Monday, May 17, 2010

He's Not the One

It was a classic New York moment. I was standing outside a bar in the East Village, on the phone with The Aussie giving him directions when I saw J.C. coming at me from down the street. I could barely focus on my speech as he caught my gaze and removed his headphones.

J.C. is a perfect example of someone I thought I could change, someone I thought I could convince that I was worth being different for. Over the span of a year and a half we met, went on a couple dates, morphed those dates into a purely physical relationship, stopped talking, started talking again, hooked up again, stopped talking, started talking again, and then ended it for good. "I don't want to do the casual dating thing," I told him, when I couldn't take it anymore. "I just can't be anybody's boyfriend right now," he answered honestly. There was no hostility between us. We were just two people with palpable chemistry who wanted different things.

When I saw him on the street it was the first time I’d laid eyes on him in over a year. He was elated to see me. He told me he was on his way to a party in Chelsea but he motioned to the bar I was about to go into. “Let’s go in!” he exclaimed, always the easy going optimist. “I have a couple minutes, I want to catch up with you.” He took me inside and bought me a beer and pulled me away from my group of friends.

After the requisite job, friends, apartment details, I asked about his parents. “How’s your dad doing?” He looked surprised. “Not bad, he’s still drawing.” “Good. I remember those drawings hanging outside of their apartment.” Again, the pause of surprise. “Really? You remember that?” He put a hand on my shoulder. “I have to go to the bathroom but when I come back, can I steal you away from your friends again?”

When he came back our conversation turned. “So, is this the significant other?” he asked, motioning to my friend, B. I told him B. was just a friend but the real significant other was on his way. “I hope that’s not awkward.” “No,” he insisted, maybe a little too emphatically. “No, that’s not awkward. Totally fine.
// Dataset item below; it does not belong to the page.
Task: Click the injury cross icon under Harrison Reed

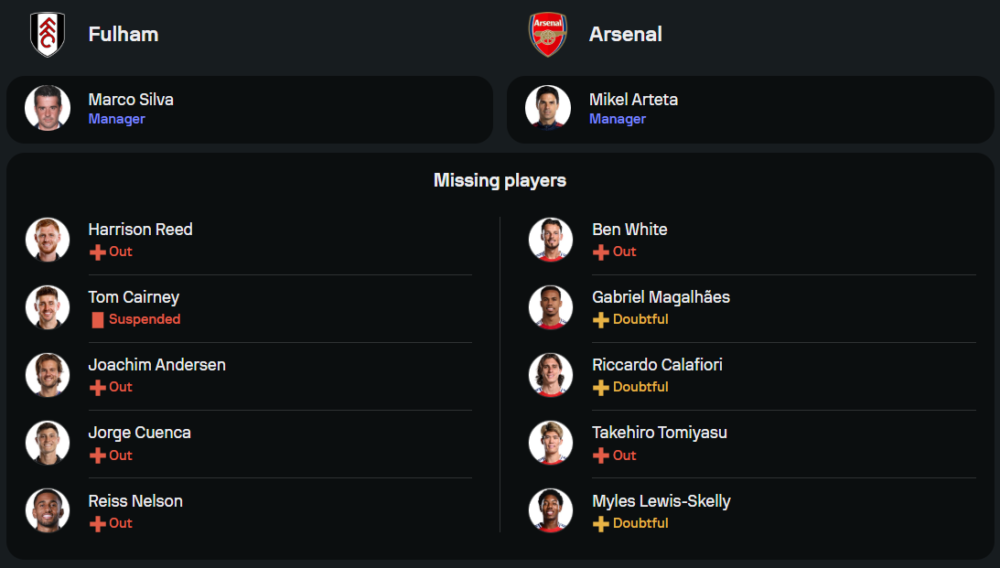Action: pyautogui.click(x=98, y=252)
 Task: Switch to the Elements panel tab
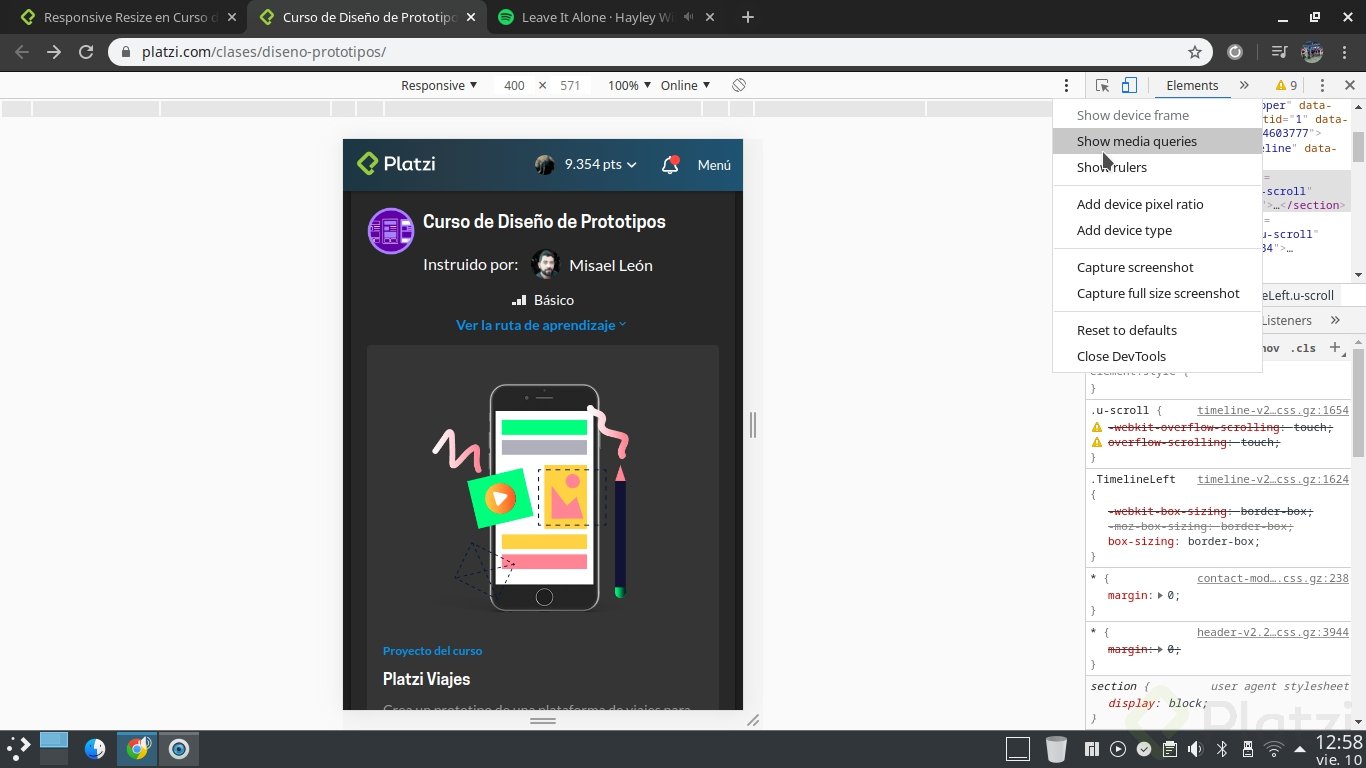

No worries.” His eyes lowered. “You know, we’re still not friends on Facebook. After you de-friended me, you never re-friended me.” My cheeks flushed. “Oh, it’s just Facebook.” He put his hand on my shoulder again. “Well, you were a significant moment in my life. I’m really glad I ran into you.”

He left shortly after and then The Aussie came and it was a perfectly lovely evening. But that line stuck with me. “A significant moment in my life.” It’s hard to work through a breakup, or a relationship that was once incredible but turned sour, but for me it is the most difficult to accept something that had all the potential in the world and never had the chance to even get off the ground.

1 comment:

JRenee said...

Man.. what are the odds. Perhaps you two will meet again.